- **EXERCISE DESCRIPTION**
Lines containing the word "agent" are the ones to copy from the records below.

......

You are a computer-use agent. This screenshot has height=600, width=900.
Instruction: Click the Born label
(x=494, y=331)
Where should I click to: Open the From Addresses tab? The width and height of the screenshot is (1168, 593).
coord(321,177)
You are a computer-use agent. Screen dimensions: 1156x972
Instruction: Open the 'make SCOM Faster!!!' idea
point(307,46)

......

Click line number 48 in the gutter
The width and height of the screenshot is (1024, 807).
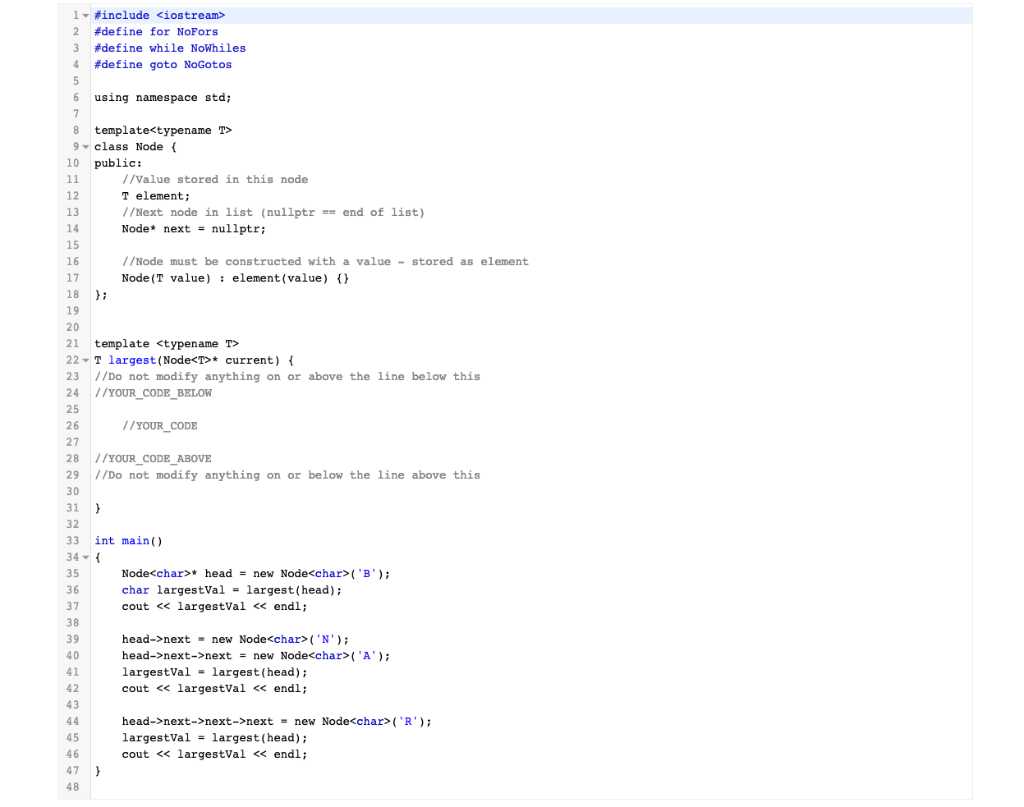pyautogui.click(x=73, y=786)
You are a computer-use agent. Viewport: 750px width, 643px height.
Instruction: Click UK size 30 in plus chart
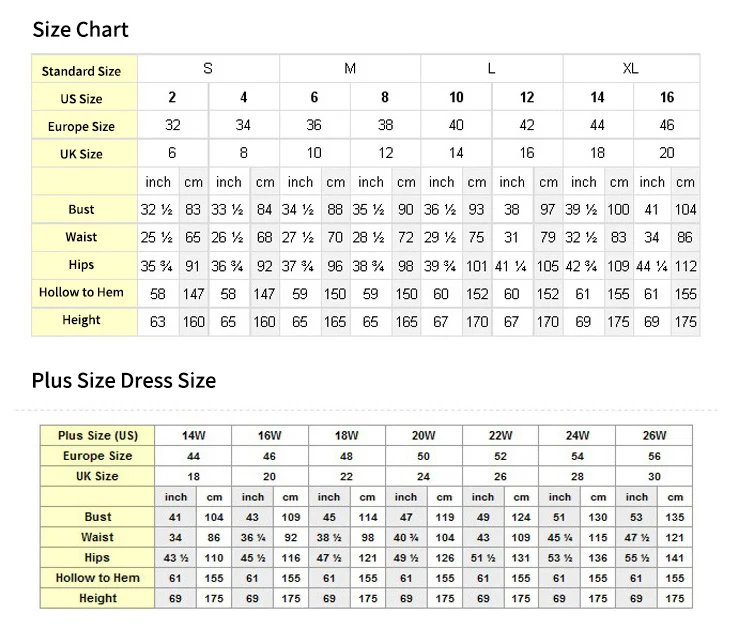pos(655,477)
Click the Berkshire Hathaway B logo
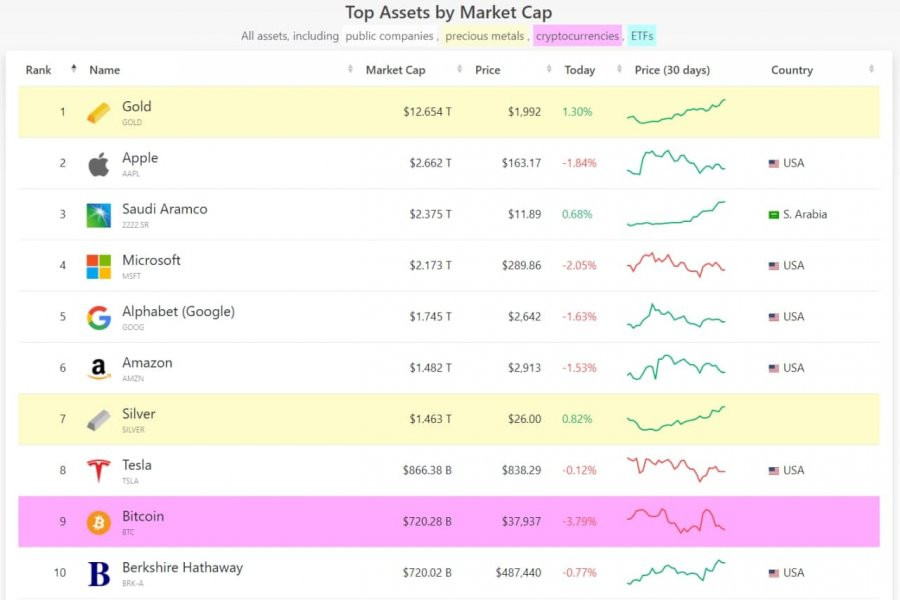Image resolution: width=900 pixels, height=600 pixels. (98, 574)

......

- **WRITTEN SOLUTION**
You are a computer-use agent. This screenshot has height=600, width=900.
You are a computer-use agent. Screen dimensions: 1156x972
You are a computer-use agent. Viewport: 750px width, 643px height.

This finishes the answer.